(Excerpt provided)
The winter balance patch is going live today; you can find the initial explanation of the motivation behind those changes in the preceding post.
It’s probably worth saying something about balance patching in general, and why this is currently part of our process.
This year, we’ve been working hard to make Fallen London more sustainable in the long term.
We had a number of sustainability goals, including
- organise extant content better
- address power creep
- develop more differentiated gameplay in place of simple grinds
- build extensible wheels, where fresh story elements and mechanics could be added after the original design, and we could easily splash in seasonal content
- introduce more variable stat checks so that a given piece of content can continue being challenging even while a player levels up
- combat the sense of a static game world that never responded to the player’s adventures, finding ways for the player to change London or their own experience for the long term without locking us into intolerable content debt
Several of these objectives were things Fallen London had not really tried to do before. That meant we’d need to understand player preferences around this kind of content, learn how to signal it effectively, and upgrade our internal tooling and best practices to make it easier to build.
There are a couple of options when doing this kind of systems design work. On one end of the spectrum, one can design tightly, tuning and balancing precisely at launch, and hope you don’t need to disturb the delicate instruments at any future time. This approach tends to work best with well-known player preferences, a system that’s been designed holistically from the outset, and backend tooling that makes it easy to analyse stats and do internal testing prior to release. Several of us have worked on that kind of project before – and we knew that Fallen London wasn’t in that category.
The other end of the spectrum is to design more loosely but more experimentally, pay close attention to player feedback, and expect to make revisions as you go.
The latter method has resulted in a few rocky patches. But it has also enabled us to try out different design patterns, learn a lot about player preferences (including several distinct styles of player engagement that we were not aware of at the start of the year), and lean into the things that players seemed to enjoy most. The aim of this kind of iterative, responsive design is ultimately to arrive at something that’s much more of a living collaboration with the player base.
As we’ve gone, we’ve also been changing the side of FL that doesn’t face the players: tools to support the writers better, provide better analytics and data reporting for system designers, and enable us to build more accurately in the future. But we expect that some amount of iterative design and rebalancing will remain part of the process.
With the above in mind, there are a couple of additional changes that were not originally planned for the balance patch, but have been rolled into it, that we’d like to further explain. We’re making some adjustments to numbers on Helicon House, and somewhat revising the Hinterland Scrip economy to go along with those changes.
Helicon has been pretty far outside the band of value per action we are targeting in new Fallen London content. We recently made some tweaks to make it more consistent with the rest of the game while we studied what deeper changes to make. Those deeper changes are now live.
This slate of changes is aimed at doing two things. First, reduce the overall value of Helicon visits. This is across the board, though changes are targeted to mainly affect the most efficient routes, narrowing the band between those heavily optimized runs and the baseline.

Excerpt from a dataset
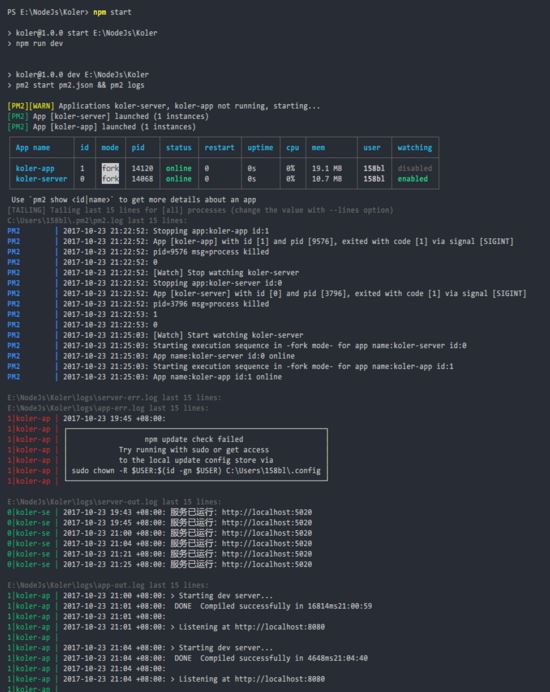Viewport: 550px width, 692px height.
Task: Click the highlighted fork mode for koler-app
Action: 110,168
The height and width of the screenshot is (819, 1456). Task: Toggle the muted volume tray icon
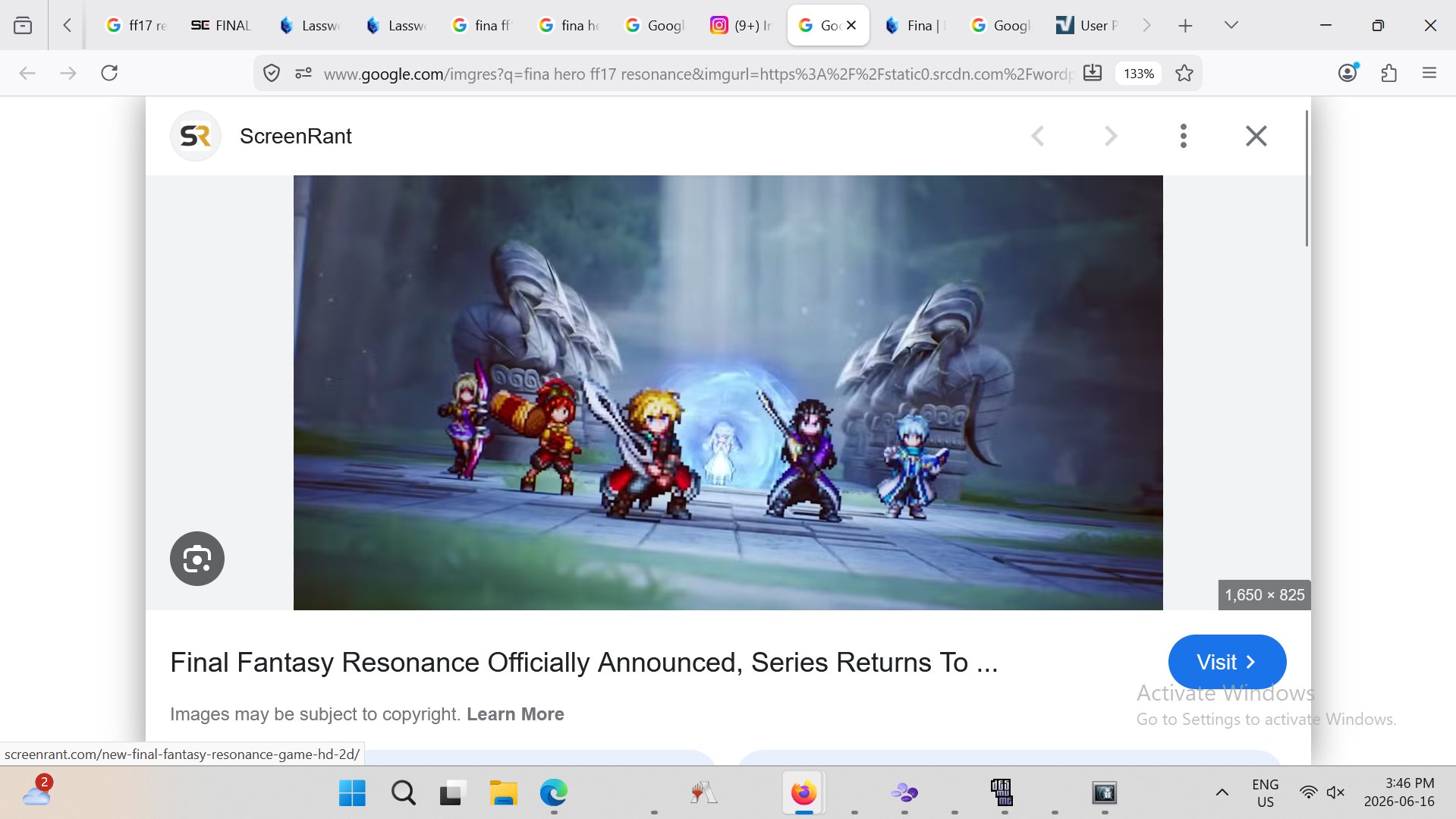1335,792
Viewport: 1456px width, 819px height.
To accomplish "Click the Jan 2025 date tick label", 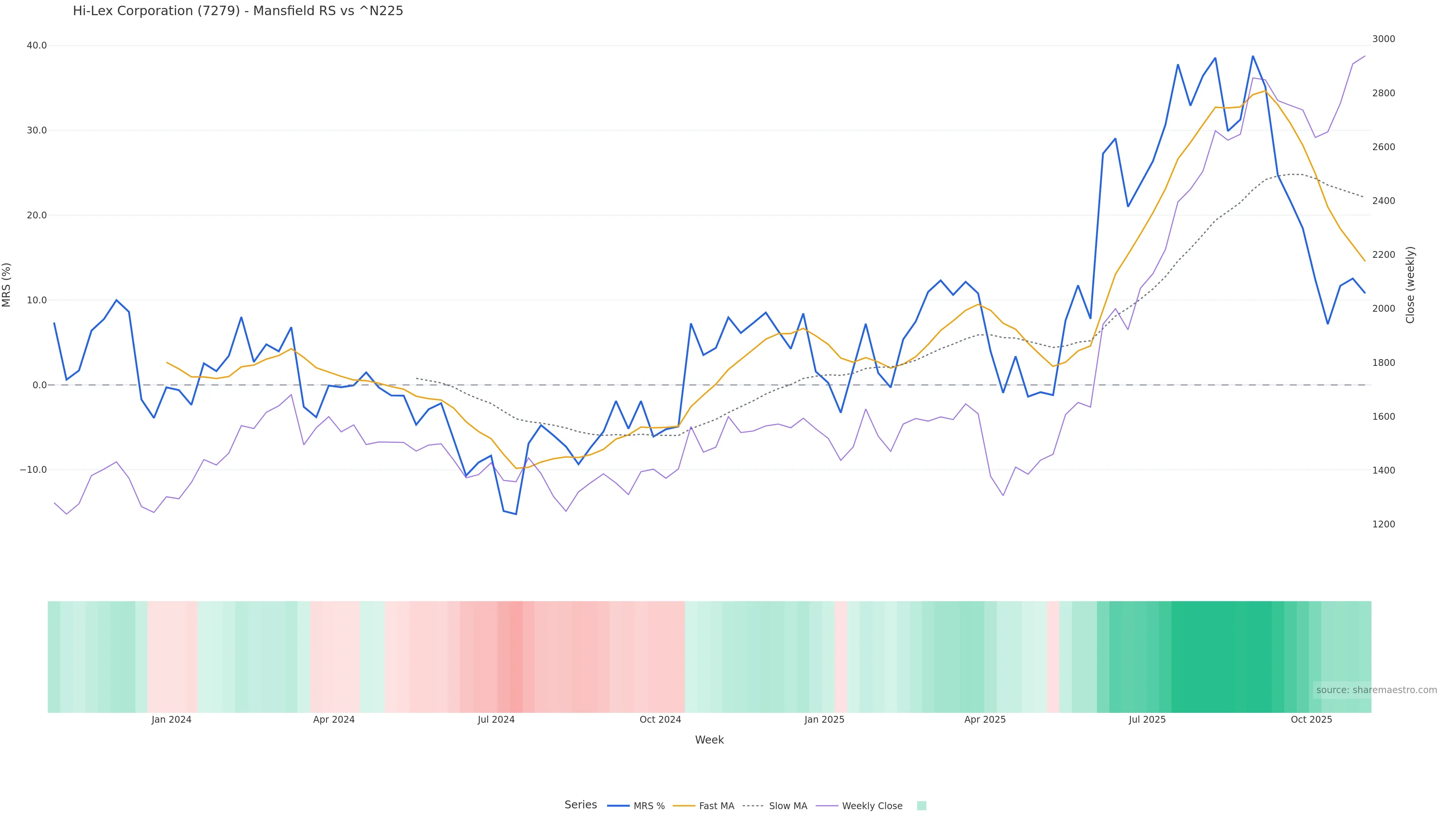I will coord(824,720).
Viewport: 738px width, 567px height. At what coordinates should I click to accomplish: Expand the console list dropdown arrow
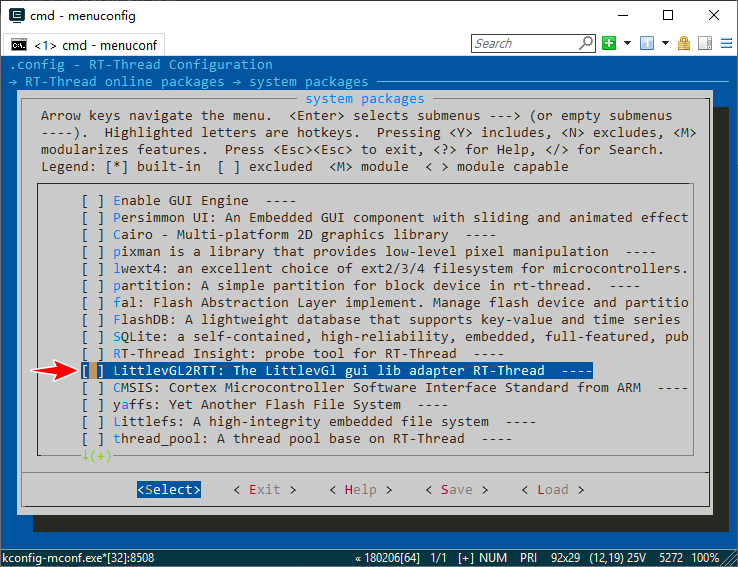665,43
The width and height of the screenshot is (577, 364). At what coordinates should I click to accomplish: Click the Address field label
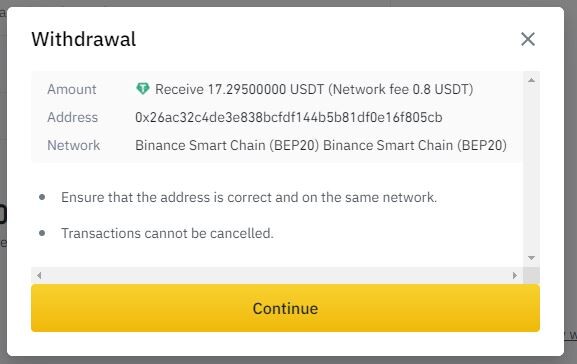point(72,117)
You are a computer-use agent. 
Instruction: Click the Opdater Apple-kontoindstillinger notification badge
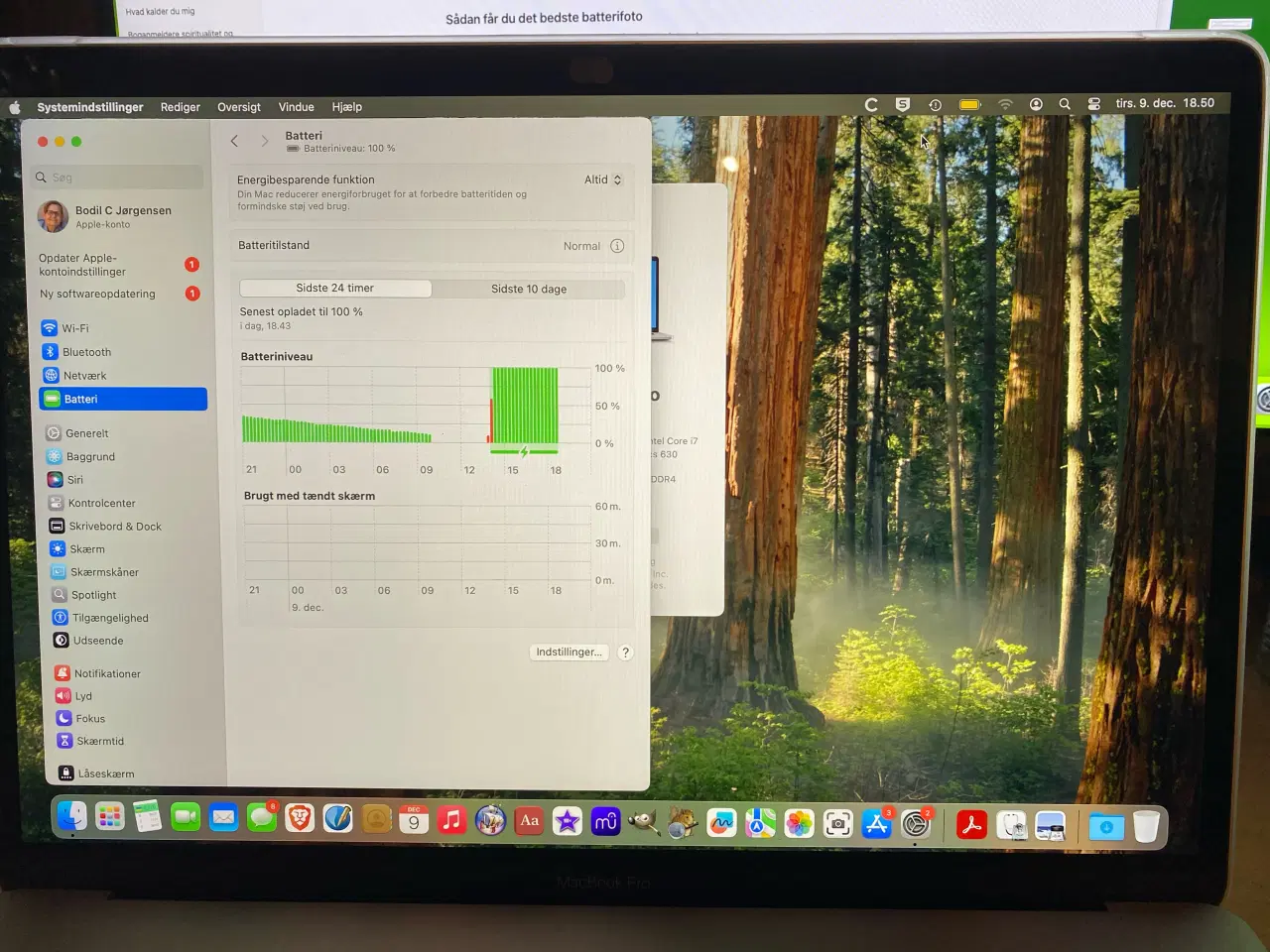pyautogui.click(x=192, y=265)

(Problems to work on)
(a) In the balance patch post, write out everything from "The other end" down to "the player base.", swapping "rocky patches" for "bumpy stretches".
(b) List the sustainability goals named in the balance patch post.

(The replies)
(a)
The other end of the spectrum is to design more loosely but more experimentally, pay close attention to player feedback, and expect to make revisions as you go.
The latter method has resulted in a few bumpy stretches. But it has also enabled us to try out different design patterns, learn a lot about player preferences (including several distinct styles of player engagement that we were not aware of at the start of the year), and lean into the things that players seemed to enjoy most. The aim of this kind of iterative, responsive design is ultimately to arrive at something that’s much more of a living collaboration with the player base.

(b)
- organise extant content better
- address power creep
- develop more differentiated gameplay in place of simple grinds
- build extensible wheels, where fresh story elements and mechanics could be added after the original design, and we could easily splash in seasonal content
- introduce more variable stat checks so that a given piece of content can continue being challenging even while a player levels up
- combat the sense of a static game world that never responded to the player's adventures, finding ways for the player to change London or their own experience for the long term without locking us into intolerable content debt